# [AIM OF THE EXERCISE]
According to the text on diagnosing carcinoid syndrome, which substance does the urine test measure to confirm the diagnosis, and over what period?

# [TEXT SEGMENT]
[Start of Attachment]

Most individuals with non-functioning carcinoid tumours (ones that aren't secreting) go for many years with no symptoms. It's usually only when abdominal pain and a change in bowel habits occur that they see their doctor. Once these symptoms are investigated, the doctor can determine the cause.
Carcinoid syndrome can be easily diagnosed when all of its features, or even one or two of its main symptoms, are present. However, because the syndrome is rare, even when there are many symptoms, it may be overlooked.
If carcinoid syndrome is suspected, the diagnosis usually can be confirmed quickly and painlessly by doing a urine test for 5-HIAA (5-hydroxyindole acetic acid - the waste product of serotonin). By measuring the amount of 5-HIAA in the urine over a 24-hour period, your doctor can tell how much serotonin is produced during that time. In carcinoid syndrome, the amount of 5-HIAA is almost always above normal.
This test is very good at identifying active disease; however, it may miss non-secreting carcinoid tumours or it may give false-positive results since some foods and medications can also cause high 5-HIAA levels in the urine.
Preparation for the 5-HIAA test requires avoiding certain foods and medications for a day or two before the test, as they may cause inaccurate test results. These include:
- pineapple (and its juice)
- red plums
- kiwi fruit
- various cough medications
- muscle relaxants
- iodine solutions
- MAO inhibitors
- phenothiazines (prochlorperazine,
Sometimes the 5-HIAA in the urine won't be higher than normal, but other carcinoid markers in the blood, such as chromogranin A and serotonin, will be. The tryptophan level in the blood is usually lower than normal.

[End of Attachment]

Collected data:
[Start of Attachment]

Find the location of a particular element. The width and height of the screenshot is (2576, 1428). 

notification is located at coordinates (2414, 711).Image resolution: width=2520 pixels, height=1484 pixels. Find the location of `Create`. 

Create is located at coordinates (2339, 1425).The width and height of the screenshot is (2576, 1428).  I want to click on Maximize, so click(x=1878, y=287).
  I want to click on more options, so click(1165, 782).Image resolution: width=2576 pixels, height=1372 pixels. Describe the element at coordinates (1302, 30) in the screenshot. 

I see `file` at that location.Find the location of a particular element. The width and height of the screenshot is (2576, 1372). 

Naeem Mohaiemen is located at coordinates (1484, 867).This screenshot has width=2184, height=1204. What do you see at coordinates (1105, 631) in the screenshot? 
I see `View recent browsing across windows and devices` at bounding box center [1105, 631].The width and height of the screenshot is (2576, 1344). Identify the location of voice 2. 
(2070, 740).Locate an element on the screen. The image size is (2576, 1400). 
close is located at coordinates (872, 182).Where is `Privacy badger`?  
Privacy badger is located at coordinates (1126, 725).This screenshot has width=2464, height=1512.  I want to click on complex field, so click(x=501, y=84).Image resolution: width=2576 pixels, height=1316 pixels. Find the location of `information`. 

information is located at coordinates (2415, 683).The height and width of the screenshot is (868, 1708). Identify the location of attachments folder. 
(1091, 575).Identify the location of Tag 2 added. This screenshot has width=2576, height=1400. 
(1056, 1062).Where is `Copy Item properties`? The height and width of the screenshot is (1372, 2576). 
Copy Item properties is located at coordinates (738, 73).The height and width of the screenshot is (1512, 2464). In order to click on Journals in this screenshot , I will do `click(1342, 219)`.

[End of Attachment]

# [RESULT FOR THIS EXERCISE]
It measures 5-HIAA (5-hydroxyindole acetic acid, the waste product of serotonin) over a 24-hour period.